# Task item
Go through the records and filter out every line lacking the word "computer"; copy the lines that remain.

# Supplied entries
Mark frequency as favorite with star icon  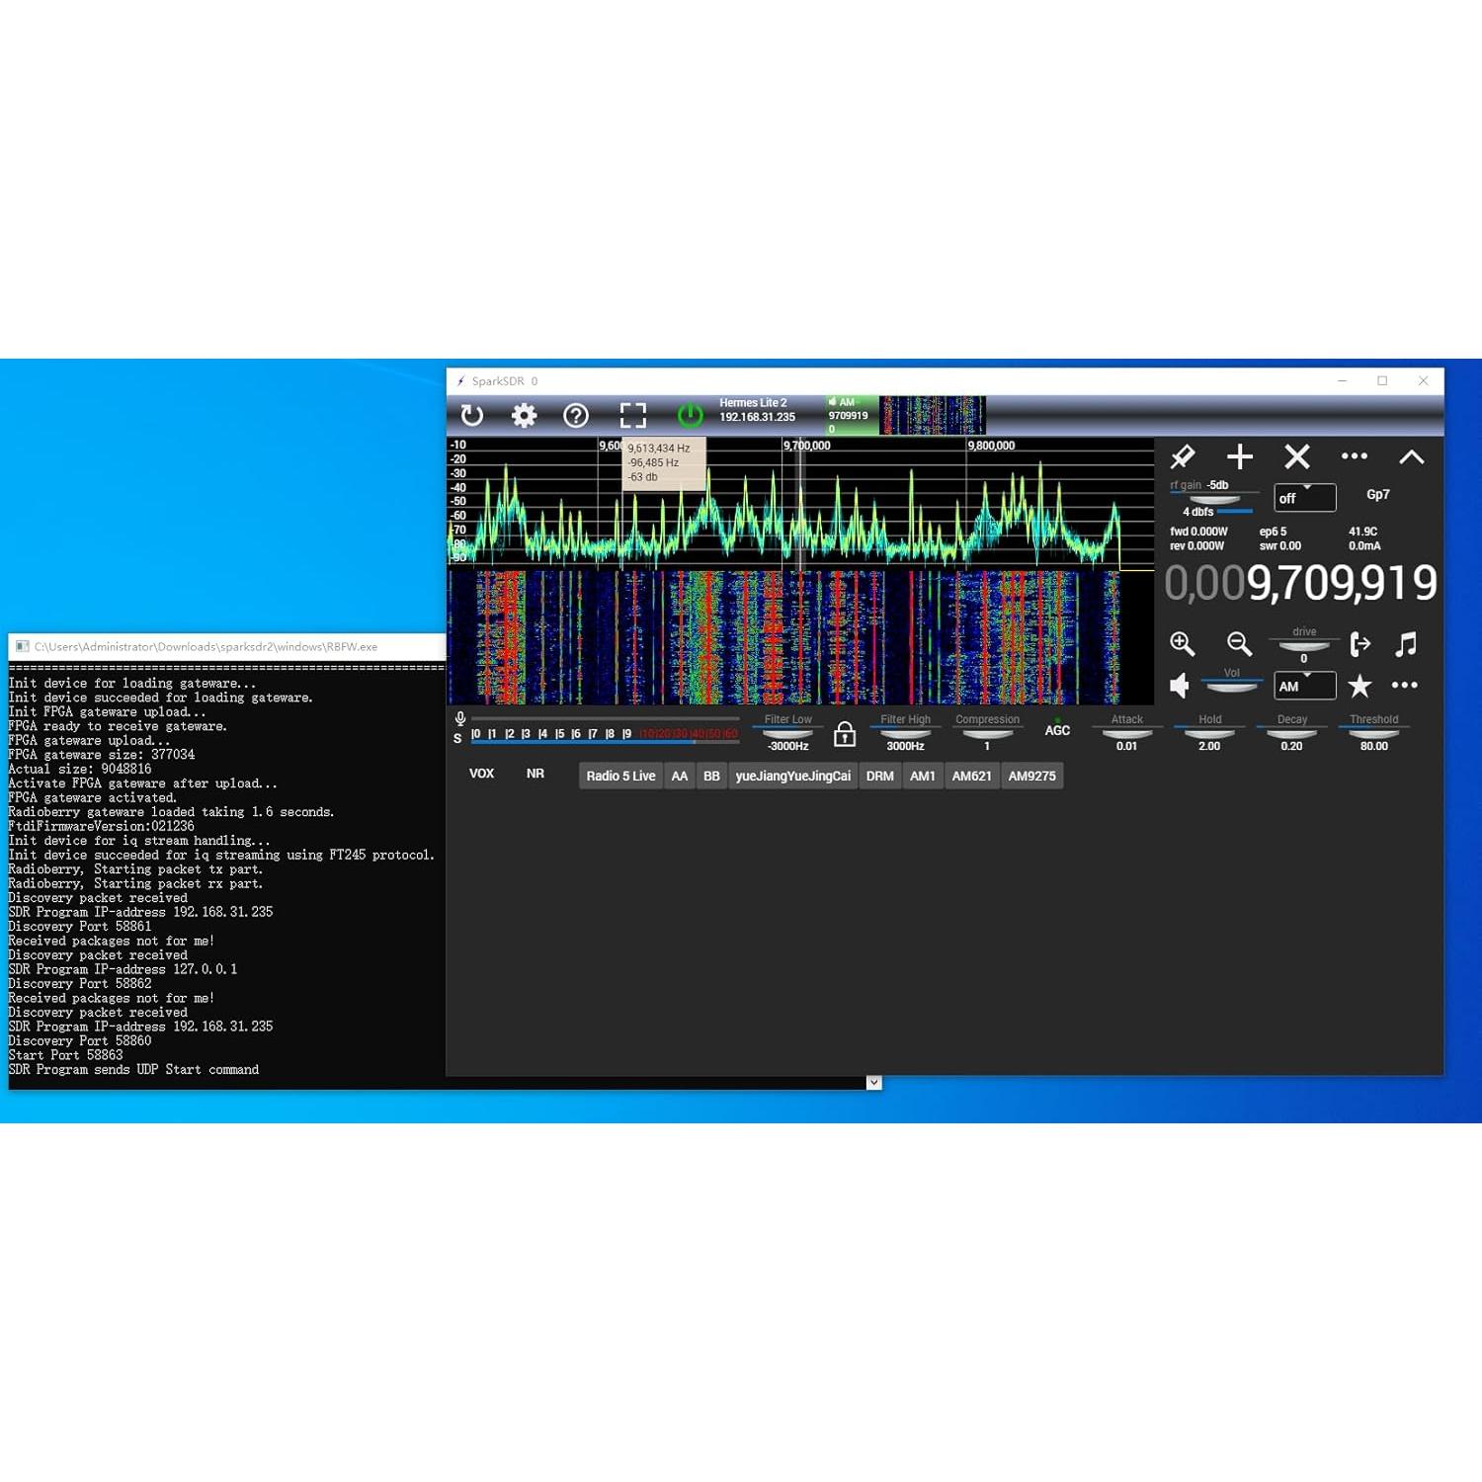pos(1360,685)
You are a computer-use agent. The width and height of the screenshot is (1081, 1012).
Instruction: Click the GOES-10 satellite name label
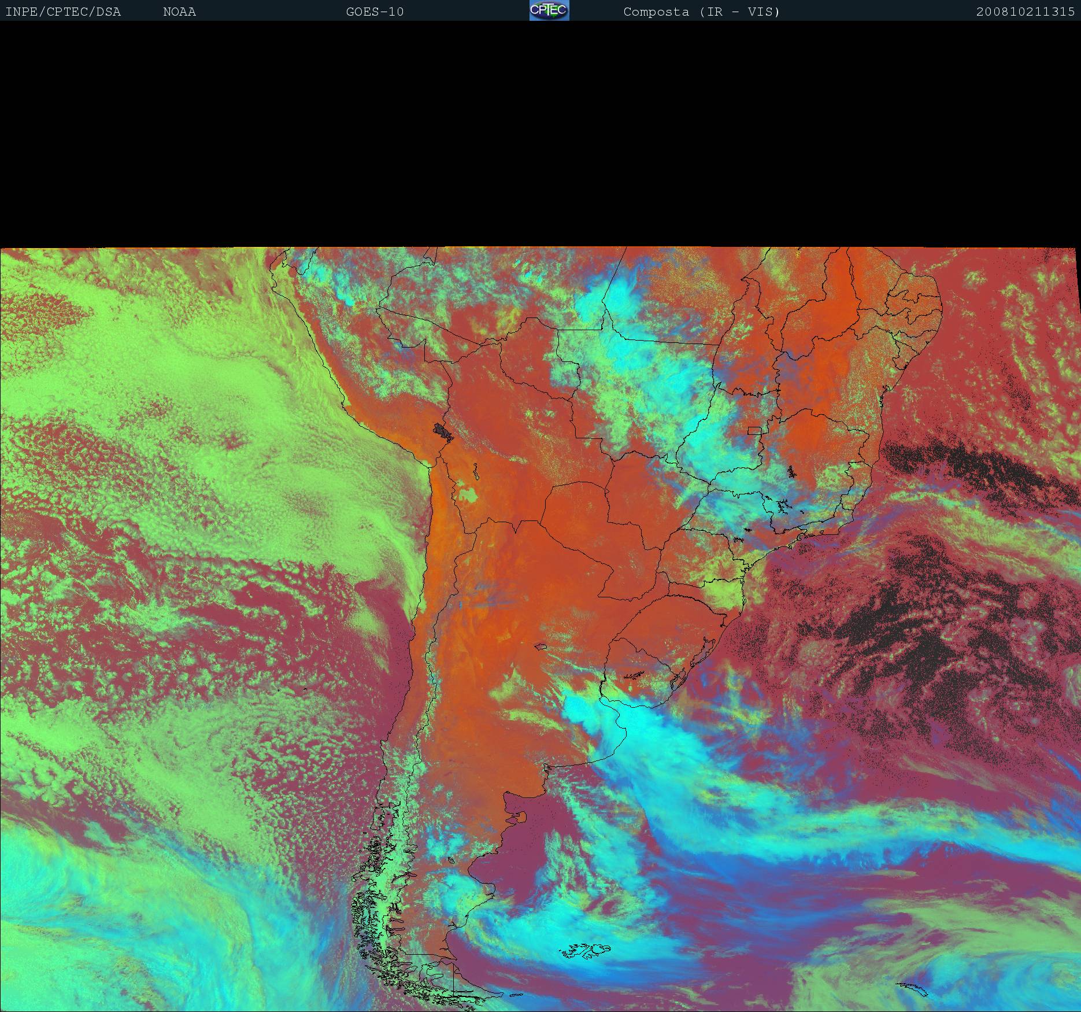(375, 12)
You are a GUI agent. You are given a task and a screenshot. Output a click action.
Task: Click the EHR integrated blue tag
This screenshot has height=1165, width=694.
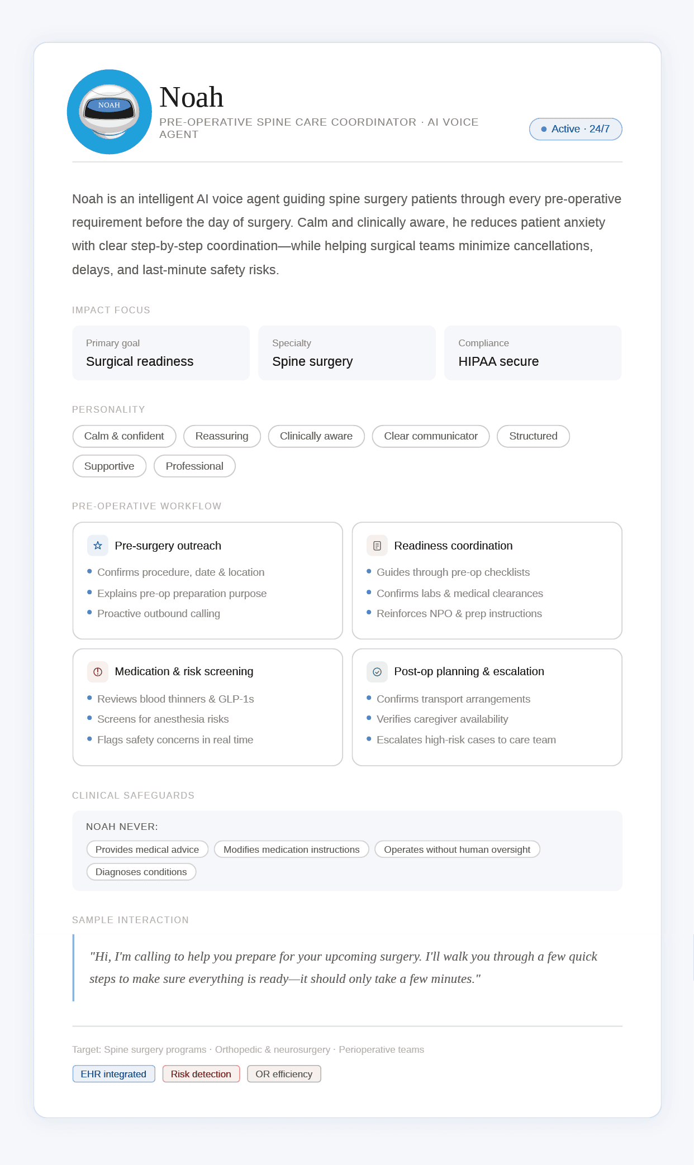pos(113,1074)
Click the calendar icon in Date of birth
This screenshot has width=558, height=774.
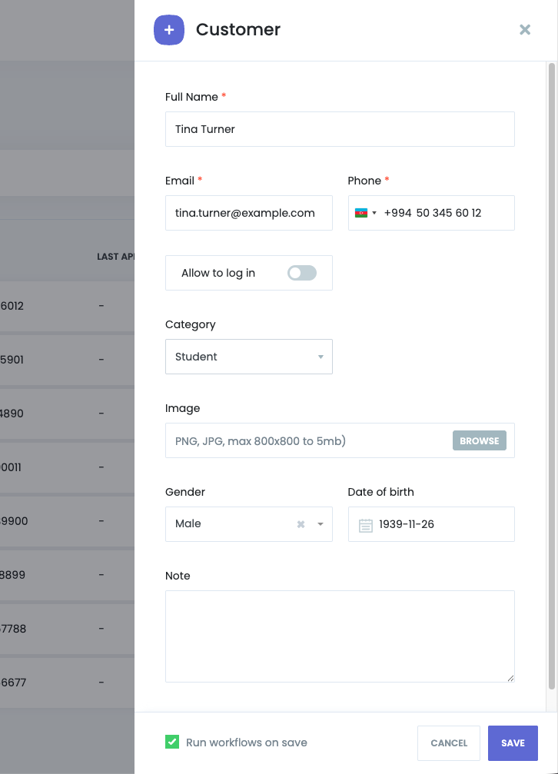[x=366, y=525]
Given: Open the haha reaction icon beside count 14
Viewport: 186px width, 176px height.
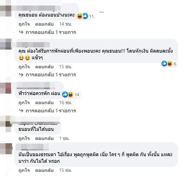Looking at the screenshot, I should tap(71, 94).
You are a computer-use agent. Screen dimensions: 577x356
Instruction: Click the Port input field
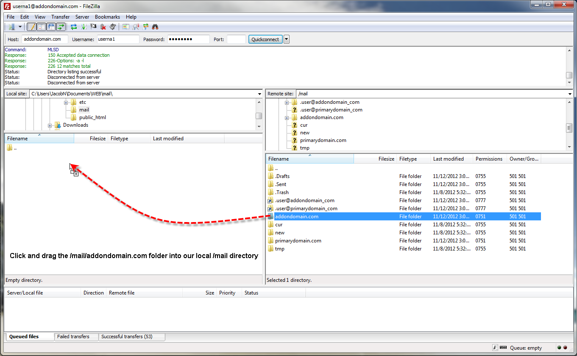tap(236, 39)
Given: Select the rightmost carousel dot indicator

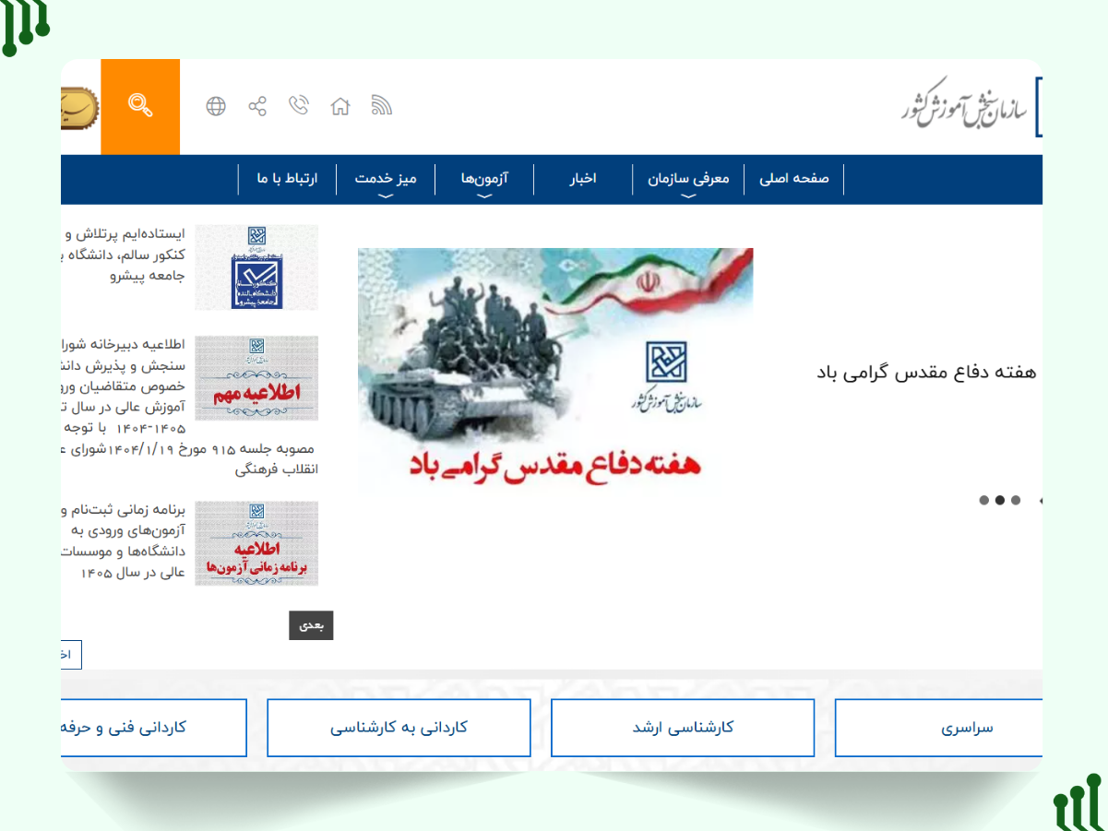Looking at the screenshot, I should tap(1016, 500).
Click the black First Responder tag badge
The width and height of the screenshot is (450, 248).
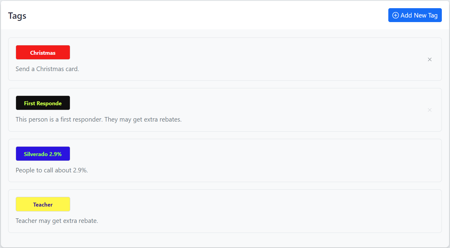pyautogui.click(x=43, y=103)

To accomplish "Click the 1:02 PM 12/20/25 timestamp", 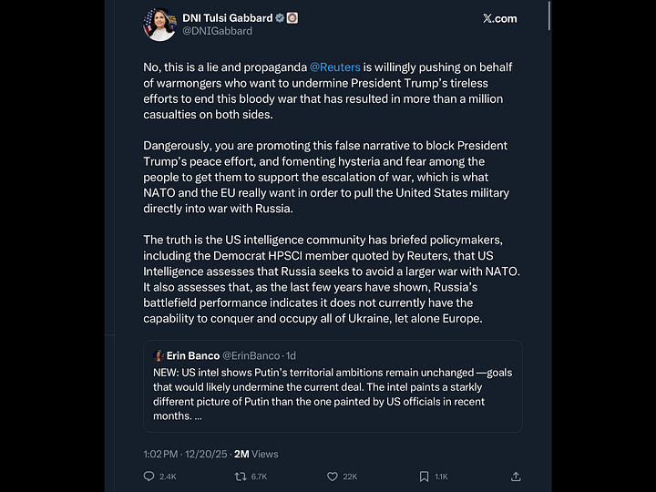I will tap(185, 454).
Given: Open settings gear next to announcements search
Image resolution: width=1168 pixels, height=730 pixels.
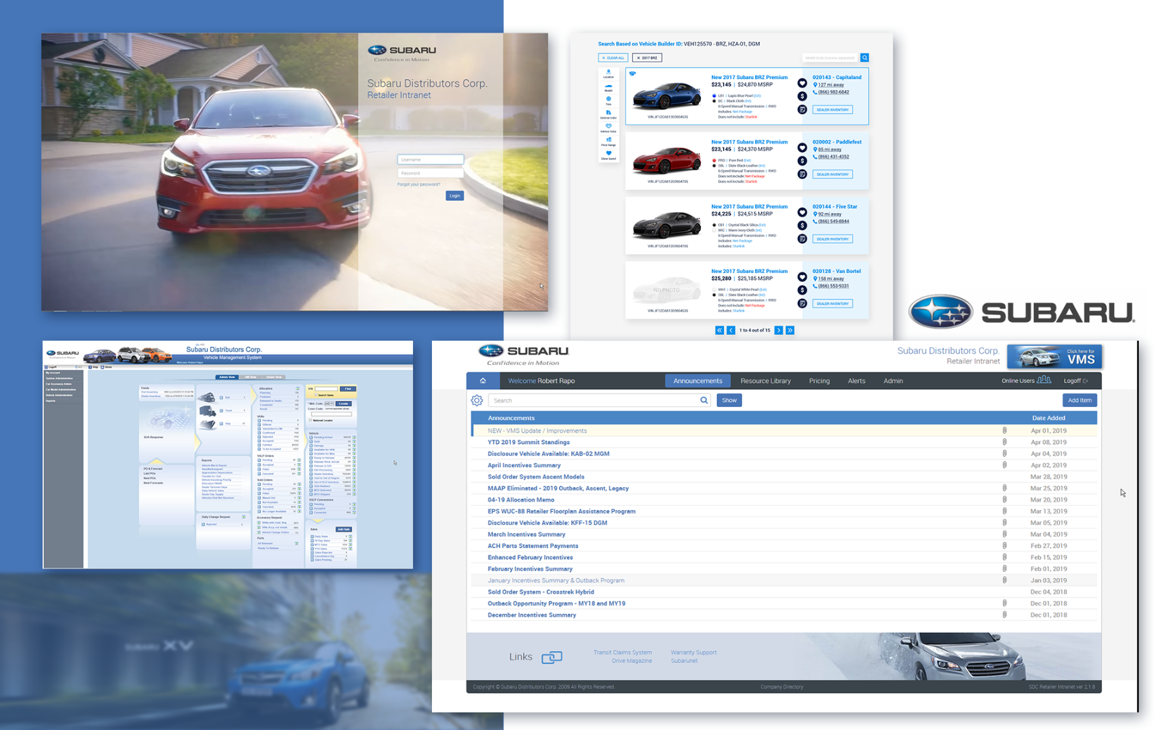Looking at the screenshot, I should tap(477, 400).
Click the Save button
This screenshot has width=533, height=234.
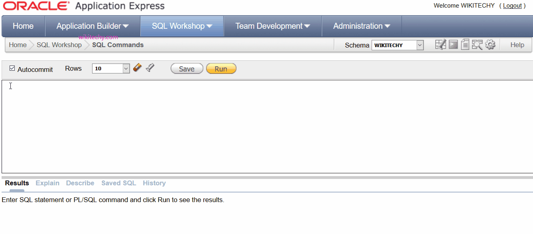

# Result of this exercise
You are a computer-use agent. The width and height of the screenshot is (1081, 1012).
You are a computer-use agent. Screen dimensions: 577x356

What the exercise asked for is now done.